Op-Ed: The quest for truth and trust amid rumours and research notes about Steinhoff, Capitec et al

We have become too sceptical of those in positions of authority (whether in business or otherwise) to trust that anyone would act other than for their narrow self-interest. By NICKY NEWTON-KING.

Recent market and commentator reaction to certain rumours and research notes is surprising. What it says about the state of trust in our society is very worrying.

Rumours are a regular feature of life. Research notes are produced every week – and not all of them are complimentary about management, and yet most don’t result in market volatility. In South Africa as elsewhere in the world, it is completely possible that rational observers may take a different view on the merits of an issue, especially when the issue is complex.
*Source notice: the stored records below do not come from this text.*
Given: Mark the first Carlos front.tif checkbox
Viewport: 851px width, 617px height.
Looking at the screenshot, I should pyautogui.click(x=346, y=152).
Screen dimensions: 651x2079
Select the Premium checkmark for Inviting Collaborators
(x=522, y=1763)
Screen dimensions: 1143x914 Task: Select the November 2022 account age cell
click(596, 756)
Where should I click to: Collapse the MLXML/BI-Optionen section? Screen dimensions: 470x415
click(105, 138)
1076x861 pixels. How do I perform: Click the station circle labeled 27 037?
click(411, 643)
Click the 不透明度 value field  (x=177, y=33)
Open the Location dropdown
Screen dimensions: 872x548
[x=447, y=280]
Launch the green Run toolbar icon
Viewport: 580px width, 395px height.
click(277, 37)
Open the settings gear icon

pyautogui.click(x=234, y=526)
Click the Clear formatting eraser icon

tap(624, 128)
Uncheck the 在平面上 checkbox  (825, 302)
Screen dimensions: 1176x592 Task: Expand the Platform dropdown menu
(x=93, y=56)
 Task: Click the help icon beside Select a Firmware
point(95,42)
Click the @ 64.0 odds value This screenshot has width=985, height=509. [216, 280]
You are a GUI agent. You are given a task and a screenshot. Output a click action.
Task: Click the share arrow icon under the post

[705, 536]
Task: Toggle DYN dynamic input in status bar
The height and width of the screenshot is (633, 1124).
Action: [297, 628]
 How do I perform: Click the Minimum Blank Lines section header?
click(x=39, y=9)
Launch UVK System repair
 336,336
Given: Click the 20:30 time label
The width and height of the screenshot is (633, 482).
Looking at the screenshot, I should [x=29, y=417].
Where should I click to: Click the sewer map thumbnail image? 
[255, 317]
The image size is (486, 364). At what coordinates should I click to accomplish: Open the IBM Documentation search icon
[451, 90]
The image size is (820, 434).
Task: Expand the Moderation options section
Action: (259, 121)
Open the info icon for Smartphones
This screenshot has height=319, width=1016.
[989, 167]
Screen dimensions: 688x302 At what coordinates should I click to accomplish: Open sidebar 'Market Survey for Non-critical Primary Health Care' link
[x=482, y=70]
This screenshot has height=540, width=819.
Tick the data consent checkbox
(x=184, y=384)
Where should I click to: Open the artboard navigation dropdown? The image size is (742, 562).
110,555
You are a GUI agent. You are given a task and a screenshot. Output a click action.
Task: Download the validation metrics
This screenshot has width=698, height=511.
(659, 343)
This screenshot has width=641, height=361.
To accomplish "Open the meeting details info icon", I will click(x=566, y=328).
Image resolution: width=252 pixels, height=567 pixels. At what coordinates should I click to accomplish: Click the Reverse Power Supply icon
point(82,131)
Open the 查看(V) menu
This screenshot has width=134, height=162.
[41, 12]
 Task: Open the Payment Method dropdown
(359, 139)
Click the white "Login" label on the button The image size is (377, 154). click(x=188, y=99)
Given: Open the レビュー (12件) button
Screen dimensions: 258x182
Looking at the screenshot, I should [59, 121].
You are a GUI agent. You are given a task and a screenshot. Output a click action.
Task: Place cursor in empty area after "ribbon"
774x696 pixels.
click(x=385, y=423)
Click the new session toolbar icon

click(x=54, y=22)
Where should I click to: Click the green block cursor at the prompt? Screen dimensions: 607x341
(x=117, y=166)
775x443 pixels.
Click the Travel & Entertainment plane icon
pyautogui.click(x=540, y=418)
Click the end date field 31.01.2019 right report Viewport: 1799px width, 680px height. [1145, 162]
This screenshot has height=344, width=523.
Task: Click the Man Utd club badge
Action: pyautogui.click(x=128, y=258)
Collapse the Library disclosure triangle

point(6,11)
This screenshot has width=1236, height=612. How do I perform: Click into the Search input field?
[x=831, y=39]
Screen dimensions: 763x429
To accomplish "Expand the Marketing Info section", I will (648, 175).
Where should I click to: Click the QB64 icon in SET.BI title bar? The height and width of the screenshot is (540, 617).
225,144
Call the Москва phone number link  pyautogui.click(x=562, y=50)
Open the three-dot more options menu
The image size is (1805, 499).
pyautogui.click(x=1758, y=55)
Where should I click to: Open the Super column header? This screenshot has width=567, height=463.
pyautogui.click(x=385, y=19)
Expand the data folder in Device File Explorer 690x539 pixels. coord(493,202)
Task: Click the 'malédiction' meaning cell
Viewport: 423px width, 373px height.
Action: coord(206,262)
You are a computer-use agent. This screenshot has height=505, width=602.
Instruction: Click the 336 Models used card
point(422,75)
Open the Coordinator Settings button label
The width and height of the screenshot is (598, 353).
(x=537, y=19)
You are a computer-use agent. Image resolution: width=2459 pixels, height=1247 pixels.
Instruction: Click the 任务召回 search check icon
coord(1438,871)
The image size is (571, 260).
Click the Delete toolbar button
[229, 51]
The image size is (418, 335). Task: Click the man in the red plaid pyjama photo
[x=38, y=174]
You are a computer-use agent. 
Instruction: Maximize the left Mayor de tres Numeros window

Managements routinely address negative commentary and this often directs managements’ attention to issues in the business which either need to be better explained or dealt with more robustly. Embraced constructively, this type of commentary is a rallying call. So investors need to test the veracity of statements before assuming they are correct.

Entities short-stock (sell them in advance of buying the stock in the expectation that the price will drop) every day, on the JSE, as they do on every major exchange in the world. So, short selling in itself is not problematic. Among what appears to worry commentators most is the ethics and legality of an entity with a bearish view on a stock taking a short position in advance of releasing their report, given the expected volatility in the company on which the report is released, which gives short sellers an opportunity to profit from that volatility.

Our law makes three types of market abuse an offence:

1.      Insider trading: using price sensitive, non-public inside information to trade;

2.      Making false statements: deliberately or negligently publishing false statements regarding a listed company;

3.      Market manipulation: trading in a manner to create a price for a stock or activity in a stock that is not real.

This is completely in line with international best practice. These types of offences carry heavy penalties: criminal sanctions of R50-million and/or 10 years jail and civil sanctions of, for example, four times the profit made in the case of insider trading. To date, in South Africa, five criminal cases have been concluded and civil penalties of more than R100-million imposed in instances of market abuse.

If true, recent reports will have done us all a favour and highlighted concerns that we might have been less inclined to accept. If false, their authors will face the resultant sanctions.

And this brings me to the issue of trust.

Why is it now that we put so much store on the potential correctness of rumours or research reports rather than the actions of management?

It may be that recent corporate failures (here and abroad) have made us more sceptical about what management says. It may be that people feel that business only benefits those in or close to business: that the cards are stacked against those on the outside. This puts on management the responsibility to communicate strongly, transparently and honestly about their business: not only in the eye of a storm but throughout their business cycles. As important, I think, is the need for business to consider how we do business – is it equitable for and inclusive of all stakeholders? This will help build trust that a business, managed well, is good for everyone and not a select few.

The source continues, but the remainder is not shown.